Swap every "Instruction" in the material below for "Goal", and reproduce all other text unchanged.

━━━ EXCERPTED RECORDS

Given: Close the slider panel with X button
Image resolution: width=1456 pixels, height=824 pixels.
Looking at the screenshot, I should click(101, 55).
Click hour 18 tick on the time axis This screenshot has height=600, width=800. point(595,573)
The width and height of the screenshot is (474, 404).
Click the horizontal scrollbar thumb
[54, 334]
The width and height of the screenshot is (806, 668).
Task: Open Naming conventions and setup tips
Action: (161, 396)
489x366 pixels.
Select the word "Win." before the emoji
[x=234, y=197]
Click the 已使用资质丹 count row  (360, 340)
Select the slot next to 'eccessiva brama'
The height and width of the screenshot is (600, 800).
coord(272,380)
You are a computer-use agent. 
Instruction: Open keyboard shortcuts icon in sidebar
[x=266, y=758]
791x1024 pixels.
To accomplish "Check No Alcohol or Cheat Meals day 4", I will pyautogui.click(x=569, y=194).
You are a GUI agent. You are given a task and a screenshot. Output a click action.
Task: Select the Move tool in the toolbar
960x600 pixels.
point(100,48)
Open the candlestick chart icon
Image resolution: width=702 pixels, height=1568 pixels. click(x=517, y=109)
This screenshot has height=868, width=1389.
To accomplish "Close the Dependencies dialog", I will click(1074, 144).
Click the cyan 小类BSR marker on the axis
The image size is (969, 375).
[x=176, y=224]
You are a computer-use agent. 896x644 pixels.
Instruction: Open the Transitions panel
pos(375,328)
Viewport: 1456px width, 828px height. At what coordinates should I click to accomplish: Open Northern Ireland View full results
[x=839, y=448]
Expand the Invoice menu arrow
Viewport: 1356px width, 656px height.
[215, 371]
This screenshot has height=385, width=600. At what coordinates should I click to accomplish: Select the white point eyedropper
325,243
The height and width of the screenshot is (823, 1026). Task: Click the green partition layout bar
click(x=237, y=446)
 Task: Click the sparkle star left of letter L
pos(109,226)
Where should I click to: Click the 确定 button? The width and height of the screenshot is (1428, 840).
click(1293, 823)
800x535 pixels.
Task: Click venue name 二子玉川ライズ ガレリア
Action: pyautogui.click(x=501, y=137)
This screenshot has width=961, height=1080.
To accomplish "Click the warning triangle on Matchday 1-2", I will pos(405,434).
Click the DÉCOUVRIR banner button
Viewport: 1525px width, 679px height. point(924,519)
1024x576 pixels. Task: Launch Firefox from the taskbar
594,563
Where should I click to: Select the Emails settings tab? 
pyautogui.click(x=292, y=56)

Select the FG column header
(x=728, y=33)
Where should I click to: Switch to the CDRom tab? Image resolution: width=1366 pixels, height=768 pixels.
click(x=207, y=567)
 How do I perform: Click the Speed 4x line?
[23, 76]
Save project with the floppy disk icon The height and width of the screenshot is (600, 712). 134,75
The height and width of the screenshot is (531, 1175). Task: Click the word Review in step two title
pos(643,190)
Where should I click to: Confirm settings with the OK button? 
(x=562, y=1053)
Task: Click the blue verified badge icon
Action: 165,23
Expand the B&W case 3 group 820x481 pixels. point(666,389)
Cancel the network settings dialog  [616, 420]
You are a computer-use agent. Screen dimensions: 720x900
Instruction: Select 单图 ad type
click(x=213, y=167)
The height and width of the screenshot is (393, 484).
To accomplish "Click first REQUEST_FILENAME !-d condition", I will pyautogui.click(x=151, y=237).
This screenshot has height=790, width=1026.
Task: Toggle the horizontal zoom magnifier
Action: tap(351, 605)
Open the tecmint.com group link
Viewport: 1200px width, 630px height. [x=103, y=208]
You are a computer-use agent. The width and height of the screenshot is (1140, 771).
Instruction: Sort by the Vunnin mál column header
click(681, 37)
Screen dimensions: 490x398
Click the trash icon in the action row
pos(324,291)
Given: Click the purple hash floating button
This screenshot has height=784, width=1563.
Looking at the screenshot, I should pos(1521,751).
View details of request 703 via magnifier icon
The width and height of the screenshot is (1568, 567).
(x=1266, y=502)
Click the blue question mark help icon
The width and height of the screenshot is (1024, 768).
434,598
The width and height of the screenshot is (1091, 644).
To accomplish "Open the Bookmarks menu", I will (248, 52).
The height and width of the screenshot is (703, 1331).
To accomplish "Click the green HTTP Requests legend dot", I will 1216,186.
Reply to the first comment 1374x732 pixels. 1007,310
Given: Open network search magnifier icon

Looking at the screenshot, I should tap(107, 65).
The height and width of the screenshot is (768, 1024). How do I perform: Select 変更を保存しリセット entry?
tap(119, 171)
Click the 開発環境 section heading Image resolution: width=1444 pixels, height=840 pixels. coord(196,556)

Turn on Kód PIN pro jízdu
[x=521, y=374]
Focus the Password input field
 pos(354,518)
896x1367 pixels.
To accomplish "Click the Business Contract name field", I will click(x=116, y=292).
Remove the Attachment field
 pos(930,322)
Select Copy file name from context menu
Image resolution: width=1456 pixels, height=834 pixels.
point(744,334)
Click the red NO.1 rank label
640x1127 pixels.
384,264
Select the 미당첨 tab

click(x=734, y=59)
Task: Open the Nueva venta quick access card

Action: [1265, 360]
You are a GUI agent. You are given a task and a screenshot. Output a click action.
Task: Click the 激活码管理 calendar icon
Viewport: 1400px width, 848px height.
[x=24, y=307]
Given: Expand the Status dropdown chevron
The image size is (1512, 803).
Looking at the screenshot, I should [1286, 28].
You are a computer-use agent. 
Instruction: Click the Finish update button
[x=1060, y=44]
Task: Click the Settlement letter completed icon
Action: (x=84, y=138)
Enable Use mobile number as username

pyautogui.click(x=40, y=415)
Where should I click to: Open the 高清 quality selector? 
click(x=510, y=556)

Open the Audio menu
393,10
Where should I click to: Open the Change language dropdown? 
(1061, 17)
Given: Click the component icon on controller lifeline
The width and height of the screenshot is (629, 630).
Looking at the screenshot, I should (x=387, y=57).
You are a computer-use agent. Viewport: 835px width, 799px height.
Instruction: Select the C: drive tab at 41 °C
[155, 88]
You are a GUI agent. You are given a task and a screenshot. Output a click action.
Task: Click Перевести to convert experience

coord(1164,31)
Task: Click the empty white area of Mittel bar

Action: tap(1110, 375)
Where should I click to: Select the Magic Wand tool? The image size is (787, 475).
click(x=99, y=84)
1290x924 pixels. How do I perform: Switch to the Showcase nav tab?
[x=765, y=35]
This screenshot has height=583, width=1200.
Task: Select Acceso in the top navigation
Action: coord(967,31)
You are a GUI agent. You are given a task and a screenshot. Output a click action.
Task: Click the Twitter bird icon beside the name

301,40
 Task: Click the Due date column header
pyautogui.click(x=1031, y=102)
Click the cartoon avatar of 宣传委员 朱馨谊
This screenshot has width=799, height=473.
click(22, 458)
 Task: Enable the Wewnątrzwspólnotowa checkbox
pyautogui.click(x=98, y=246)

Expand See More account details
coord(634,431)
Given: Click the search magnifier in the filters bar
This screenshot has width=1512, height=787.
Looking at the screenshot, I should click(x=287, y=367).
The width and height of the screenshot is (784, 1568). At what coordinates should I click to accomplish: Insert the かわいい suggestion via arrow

━━━━━━

**REPLY**
Given: Close the slider panel with X button
Image resolution: width=1456 pixels, height=824 pixels.
Looking at the screenshot, I should click(101, 55).
Click hour 18 tick on the time axis This screenshot has height=600, width=800. point(595,573)
The width and height of the screenshot is (474, 404).
Click the horizontal scrollbar thumb
[54, 334]
The width and height of the screenshot is (806, 668).
Task: Open Naming conventions and setup tips
Action: (161, 396)
489x366 pixels.
Select the word "Win." before the emoji
[x=234, y=197]
Click the 已使用资质丹 count row  (360, 340)
Select the slot next to 'eccessiva brama'
The height and width of the screenshot is (600, 800).
coord(272,380)
You are a computer-use agent. 
Goal: Open keyboard shortcuts icon in sidebar
[x=266, y=758]
791x1024 pixels.
To accomplish "Check No Alcohol or Cheat Meals day 4", I will pyautogui.click(x=569, y=194).
You are a GUI agent. You are given a task and a screenshot. Output a click action.
Task: Select the Move tool in the toolbar
960x600 pixels.
point(100,48)
Open the candlestick chart icon
Image resolution: width=702 pixels, height=1568 pixels. click(x=517, y=109)
This screenshot has height=868, width=1389.
To accomplish "Close the Dependencies dialog", I will click(1074, 144).
Click the cyan 小类BSR marker on the axis
The image size is (969, 375).
[x=176, y=224]
You are a computer-use agent. 896x644 pixels.
Goal: Open the Transitions panel
pos(375,328)
Viewport: 1456px width, 828px height. At what coordinates should I click to accomplish: Open Northern Ireland View full results
[x=839, y=448]
Expand the Invoice menu arrow
Viewport: 1356px width, 656px height.
[215, 371]
This screenshot has height=385, width=600. At what coordinates should I click to accomplish: Select the white point eyedropper
325,243
The height and width of the screenshot is (823, 1026). Task: Click the green partition layout bar
click(x=237, y=446)
 Task: Click the sparkle star left of letter L
pos(109,226)
Where should I click to: Click the 确定 button? The width and height of the screenshot is (1428, 840).
click(1293, 823)
800x535 pixels.
Task: Click venue name 二子玉川ライズ ガレリア
Action: pyautogui.click(x=501, y=137)
This screenshot has width=961, height=1080.
To accomplish "Click the warning triangle on Matchday 1-2", I will pos(405,434).
Click the DÉCOUVRIR banner button
Viewport: 1525px width, 679px height. point(924,519)
1024x576 pixels. Task: Launch Firefox from the taskbar
594,563
Where should I click to: Select the Emails settings tab? 
pyautogui.click(x=292, y=56)

Select the FG column header
(x=728, y=33)
Where should I click to: Switch to the CDRom tab? Image resolution: width=1366 pixels, height=768 pixels.
click(x=207, y=567)
 How do I perform: Click the Speed 4x line?
[23, 76]
Save project with the floppy disk icon The height and width of the screenshot is (600, 712). 134,75
The height and width of the screenshot is (531, 1175). Task: Click the word Review in step two title
pos(643,190)
Where should I click to: Confirm settings with the OK button? 
(x=562, y=1053)
Task: Click the blue verified badge icon
Action: 165,23
Expand the B&W case 3 group 820x481 pixels. point(666,389)
Cancel the network settings dialog  [616, 420]
You are a computer-use agent. Screen dimensions: 720x900
Goal: Select 单图 ad type
click(x=213, y=167)
The height and width of the screenshot is (393, 484).
To accomplish "Click first REQUEST_FILENAME !-d condition", I will pyautogui.click(x=151, y=237).
This screenshot has height=790, width=1026.
Task: Toggle the horizontal zoom magnifier
Action: tap(351, 605)
Open the tecmint.com group link
Viewport: 1200px width, 630px height. [x=103, y=208]
You are a computer-use agent. The width and height of the screenshot is (1140, 771).
Goal: Sort by the Vunnin mál column header
click(681, 37)
Screen dimensions: 490x398
Click the trash icon in the action row
pos(324,291)
Given: Click the purple hash floating button
This screenshot has height=784, width=1563.
Looking at the screenshot, I should pos(1521,751).
View details of request 703 via magnifier icon
The width and height of the screenshot is (1568, 567).
(x=1266, y=502)
Click the blue question mark help icon
The width and height of the screenshot is (1024, 768).
434,598
The width and height of the screenshot is (1091, 644).
To accomplish "Open the Bookmarks menu", I will (248, 52).
The height and width of the screenshot is (703, 1331).
To accomplish "Click the green HTTP Requests legend dot", I will 1216,186.
Reply to the first comment 1374x732 pixels. 1007,310
Given: Open network search magnifier icon

Looking at the screenshot, I should tap(107, 65).
The height and width of the screenshot is (768, 1024). How do I perform: Select 変更を保存しリセット entry?
tap(119, 171)
Click the 開発環境 section heading Image resolution: width=1444 pixels, height=840 pixels. coord(196,556)

Turn on Kód PIN pro jízdu
[x=521, y=374]
Focus the Password input field
 pos(354,518)
896x1367 pixels.
To accomplish "Click the Business Contract name field", I will click(x=116, y=292).
Remove the Attachment field
 pos(930,322)
Select Copy file name from context menu
Image resolution: width=1456 pixels, height=834 pixels.
point(744,334)
Click the red NO.1 rank label
640x1127 pixels.
384,264
Select the 미당첨 tab

click(x=734, y=59)
Task: Open the Nueva venta quick access card

Action: [1265, 360]
You are a GUI agent. You are given a task and a screenshot. Output a click action.
Task: Click the 激活码管理 calendar icon
Viewport: 1400px width, 848px height.
[x=24, y=307]
Given: Expand the Status dropdown chevron
The image size is (1512, 803).
Looking at the screenshot, I should [1286, 28].
You are a computer-use agent. 
Goal: Click the Finish update button
[x=1060, y=44]
Task: Click the Settlement letter completed icon
Action: (x=84, y=138)
Enable Use mobile number as username

pyautogui.click(x=40, y=415)
Where should I click to: Open the 高清 quality selector? 
click(x=510, y=556)

Open the Audio menu
393,10
Where should I click to: Open the Change language dropdown? 
(1061, 17)
Given: Click the component icon on controller lifeline
The width and height of the screenshot is (629, 630).
Looking at the screenshot, I should (x=387, y=57).
You are a computer-use agent. Viewport: 835px width, 799px height.
Goal: Select the C: drive tab at 41 °C
[155, 88]
You are a GUI agent. You are given a task and a screenshot. Output a click action.
Task: Click Перевести to convert experience

coord(1164,31)
Task: Click the empty white area of Mittel bar

Action: tap(1110, 375)
Where should I click to: Select the Magic Wand tool? The image size is (787, 475).
click(x=99, y=84)
1290x924 pixels. How do I perform: Switch to the Showcase nav tab?
[x=765, y=35]
This screenshot has height=583, width=1200.
Task: Select Acceso in the top navigation
Action: coord(967,31)
You are a GUI agent. You are given a task and a screenshot. Output a click action.
Task: Click the Twitter bird icon beside the name

301,40
 Task: Click the Due date column header
pyautogui.click(x=1031, y=102)
Click the cartoon avatar of 宣传委员 朱馨谊
This screenshot has width=799, height=473.
click(22, 458)
 Task: Enable the Wewnątrzwspólnotowa checkbox
pyautogui.click(x=98, y=246)

Expand See More account details
coord(634,431)
Given: Click the search magnifier in the filters bar
This screenshot has width=1512, height=787.
Looking at the screenshot, I should click(x=287, y=367).
The width and height of the screenshot is (784, 1568). At what coordinates should I click to accomplish: Insert the かわいい suggestion via arrow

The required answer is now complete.